▶ **Text section**:
○ ○ ○ ○ ○

Through extensive testing, researchers at the Beckman Institute for Advanced Science and Technology at the University of Illinois Urbana-Champaign established a gold standard to determine how inhibitory control changes between individuals and within an individual.

Inhibitory control tests are often used in neuropsychological studies to measure an individual’s ability to override automatic responses to complete a specific goal.

Deficits in inhibitory control are seen in many neuropsychiatric disorders but these tests aren’t currently reliable enough to use as clinical markers or to track individual differences.

For example, in the Stroop task, participants are asked to identify the color of a word. A congruent test will show the word “blue” in matching blue ink. An incongruent test will show the word “blue” in nonmatching red ink, making it more difficult to identify the ink’s color due to the automatic tendency to read the word.

During these tests, researchers can see the congruency effect when a participant’s speed and accuracy change based on whether the word matches the ink color. On average, participants demonstrate faster processing speed and accuracy during a congruent condition than an incongruent condition.

○ ○ ○ ○ ○

▶ **Dataset**:
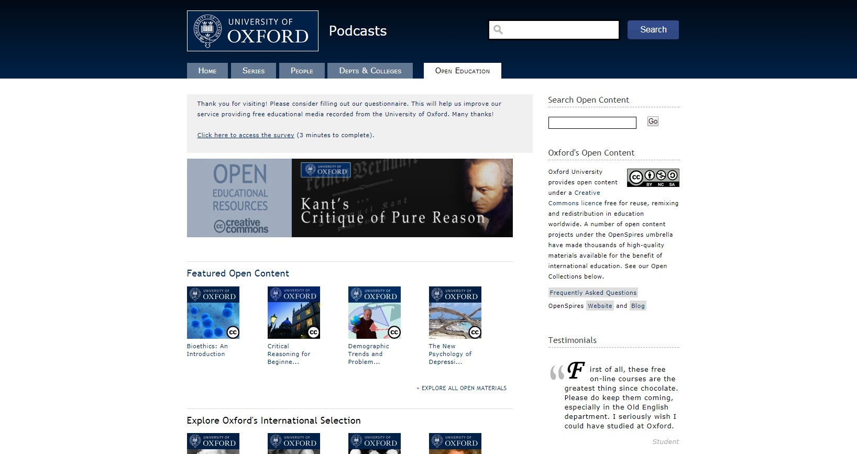Go to the Home tab
857x454 pixels.
207,71
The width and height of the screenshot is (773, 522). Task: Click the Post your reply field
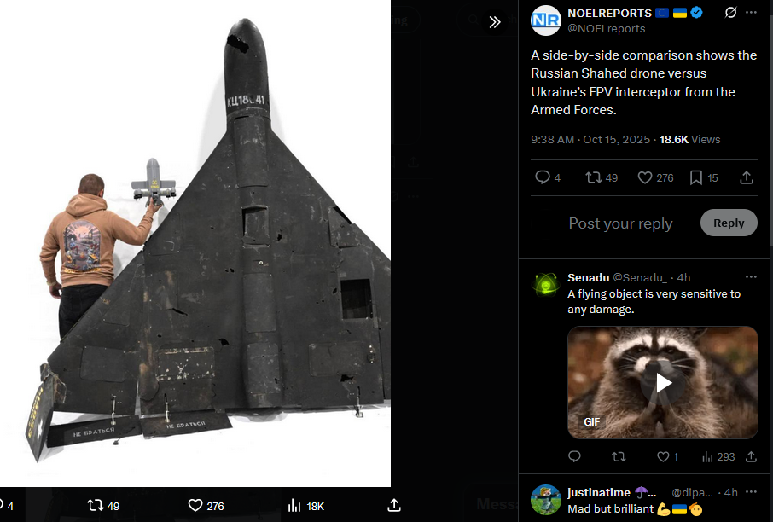(x=620, y=223)
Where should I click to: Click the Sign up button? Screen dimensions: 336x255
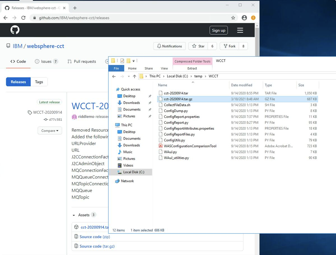pyautogui.click(x=219, y=30)
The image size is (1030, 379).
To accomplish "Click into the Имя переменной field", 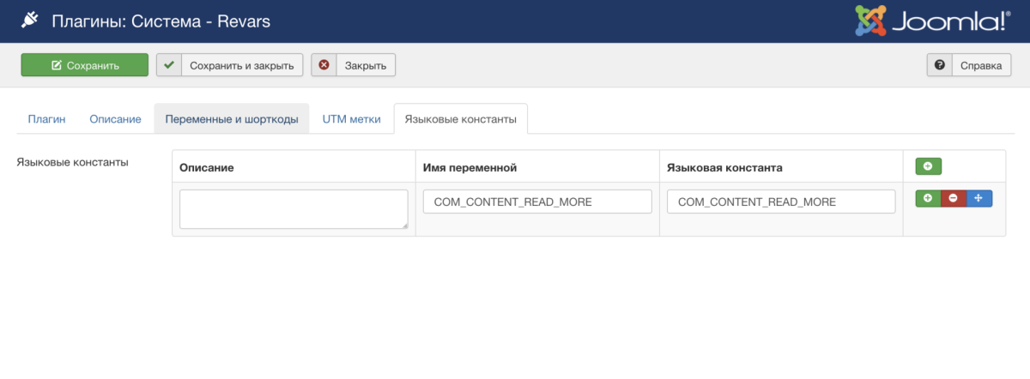I will coord(537,202).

○ ○ ○ ○ ○

▶ **Task requirements**:
**A.** Reproduce the stretch from "Inhibitory control tests" through "read the word." of the inhibitory control article, substituting "mismatched" for "nonmatching".
**B.** Write the next portion of the inhibitory control article, picking up after its final sentence.

▶ **Solved tasks**:
**A.**
Inhibitory control tests are often used in neuropsychological studies to measure an individual’s ability to override automatic responses to complete a specific goal.

Deficits in inhibitory control are seen in many neuropsychiatric disorders but these tests aren’t currently reliable enough to use as clinical markers or to track individual differences.

For example, in the Stroop task, participants are asked to identify the color of a word. A congruent test will show the word “blue” in matching blue ink. An incongruent test will show the word “blue” in mismatched red ink, making it more difficult to identify the ink’s color due to the automatic tendency to read the word.

**B.**
Caterina Gratton, a professor in the Department of Psychology at Illinois, and co-first authors Hyejin Lee and Derek Smith, led the research team. Lee is a postdoctoral researcher in the Department of Psychology at Illinois and Smith is a researcher in the Department of Neurology at the Johns Hopkins University School of Medicine. Their work appears in the journal Nature Human Behavior.

The congruency effect has been extensively tested, thoroughly replicated in lab settings and has been shown to be successful. Congruency tasks are stable across time and likely represent a trait-like feature of an individual.

These characteristics have spurred investigations of individual-level inhibitory control behavior both within and between individuals and the relationship between behavior and neural brain activity.

However, poor reliability in measures of inhibitory control limits the use of these tests for clinical applications, in predicting self-regulation in real world scenarios and may interfere with theoretical interpretations to other control functions.

“Establishing reliability for individual-level inhibitory control was a major goal of this research,” Gratton said.

While the National Institutes of Health Toolbox Flanker Inhibitory Control and Attention Test only suggests 40 test trials per individual, Beckman researchers estimate that individuals require about 1,000 trials to increase reliability and obtain clinical-level precision.

For reference, it takes a participant about one hour, on average, to complete 1,000 trials.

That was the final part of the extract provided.